It is believed that contracts exist between Cal Dive and the customers for whom the D/B
CAL DIVE PACIFIC was working during this time. However, no discovery has been exchanged
and Smith Marine neither has copies of these contracts nor knows the identity of some of Cal
Dive’s customers.
On April 13, 2015, Plaintiffs filed Statements of Privilege in the mortgage records of
Plaquemines and Terrebonne Parish in connection with one of the aforementioned invoices.
Defendants were identified based upon information obtained from the U.S. Bureau of Ocean
Energy Management indicating that they were the owners, operators or lessees of oil and gas
wells in the offshore locations where the work was performed.
On October 27, 2015, Plaintiffs commenced this action by filing a complaint against the
Defendants seeking recognition of a lien pursuant to the Louisiana Oil Well Lien Act, La. Rev.
Stat. § 9:4861, et seq., (“LOWLA”) for the towing services performed by the Plaintiffs.
Alternatively, Plaintiffs asserted causes of action for unjust enrichment and as third party
beneficiaries of the contracts between Cal Dive and its customers.
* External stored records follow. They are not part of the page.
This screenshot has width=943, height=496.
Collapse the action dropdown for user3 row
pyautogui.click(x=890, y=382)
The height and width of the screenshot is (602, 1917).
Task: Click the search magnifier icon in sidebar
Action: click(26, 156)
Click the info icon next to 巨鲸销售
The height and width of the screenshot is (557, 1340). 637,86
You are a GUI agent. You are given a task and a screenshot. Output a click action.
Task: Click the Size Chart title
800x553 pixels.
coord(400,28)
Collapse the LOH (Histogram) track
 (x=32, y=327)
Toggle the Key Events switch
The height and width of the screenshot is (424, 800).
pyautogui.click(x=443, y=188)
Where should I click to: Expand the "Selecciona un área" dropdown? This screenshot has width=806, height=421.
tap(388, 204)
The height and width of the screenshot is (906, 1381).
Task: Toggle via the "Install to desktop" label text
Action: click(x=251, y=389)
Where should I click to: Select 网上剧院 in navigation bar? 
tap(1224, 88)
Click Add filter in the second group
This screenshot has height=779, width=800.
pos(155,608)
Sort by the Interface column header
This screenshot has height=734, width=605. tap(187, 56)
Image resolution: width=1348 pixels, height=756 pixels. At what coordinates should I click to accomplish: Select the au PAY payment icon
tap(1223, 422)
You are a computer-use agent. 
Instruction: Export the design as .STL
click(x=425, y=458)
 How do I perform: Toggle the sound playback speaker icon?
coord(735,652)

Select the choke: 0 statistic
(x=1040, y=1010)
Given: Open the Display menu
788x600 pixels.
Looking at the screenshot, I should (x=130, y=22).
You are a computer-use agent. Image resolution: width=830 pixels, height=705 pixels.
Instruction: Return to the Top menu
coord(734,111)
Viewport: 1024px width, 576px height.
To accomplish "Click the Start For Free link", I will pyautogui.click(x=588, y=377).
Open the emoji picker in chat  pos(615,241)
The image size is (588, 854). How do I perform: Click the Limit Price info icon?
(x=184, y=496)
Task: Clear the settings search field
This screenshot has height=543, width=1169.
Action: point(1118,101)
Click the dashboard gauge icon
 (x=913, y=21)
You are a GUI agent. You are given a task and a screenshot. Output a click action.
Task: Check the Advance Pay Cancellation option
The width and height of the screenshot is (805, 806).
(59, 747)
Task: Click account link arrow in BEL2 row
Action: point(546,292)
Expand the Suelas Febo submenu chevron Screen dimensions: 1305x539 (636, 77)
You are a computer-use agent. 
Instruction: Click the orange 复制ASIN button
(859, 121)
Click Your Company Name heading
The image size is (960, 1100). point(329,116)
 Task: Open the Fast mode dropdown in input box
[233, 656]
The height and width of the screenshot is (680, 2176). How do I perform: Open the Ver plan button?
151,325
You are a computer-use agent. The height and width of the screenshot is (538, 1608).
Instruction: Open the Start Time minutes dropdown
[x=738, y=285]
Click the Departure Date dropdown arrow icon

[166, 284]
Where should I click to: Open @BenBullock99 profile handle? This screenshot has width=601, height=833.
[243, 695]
To date, no discovery has been completed. Plaintiffs propounded written discovery to
Defendants, but Defendants objected to providing responses. Initial disclosures have not been
exchanged.
II.
PRESENT MOTION
Defendants move for summary judgment, arguing that Plaintiffs have no enforceable lien
pursuant to LOWLA because Plaintiffs failed to timely send notice of their statement of lien and
privilege within the time prescribed by Louisiana law. Defendants argue further that Plaintiffs
cannot recover under unjust enrichment because the law provides them with other legal remedies
and that Plaintiffs cannot establish that Defendants would be liable as third party beneficiaries
under Louisiana law. Plaintiffs argue that summary judgment is inappropriate at this early stage
in the litigation because no discovery has been exchanged. Accordingly, Plaintiffs move for
discovery pursuant to Rule 56(d) of the Federal Rules of Civil Procedure.
III.
LAW AND ANALYSIS
Summary judgment is appropriate when “the pleadings, the discovery and disclosure
materials on file, and any affidavits show that there is no genuine issue as to any material fact
and that the movant is entitled to judgment as a matter of law.” Celotex Corp. v. Catrett, 477
U.S. 317, 322 (1986) (citing Fed. R. Civ. P. 56(c)) (emphasis added); Little v. Liquid Air Corp.,
37 F.3d 1069, 1075 (5th Cir.1994). When assessing whether a dispute as to any material fact
exists, the Court considers “all of the evidence in the record but refrains from making credibility
determinations or weighing the evidence.” Delta & Pine Land Co. v. Nationwide Agribusiness
Ins. Co., 530 F.3d 395, 398 (5th Cir.2008). An entry of summary judgment should be granted
only “after adequate time for discovery.” Celotex Corp., 447 U.S. at 322.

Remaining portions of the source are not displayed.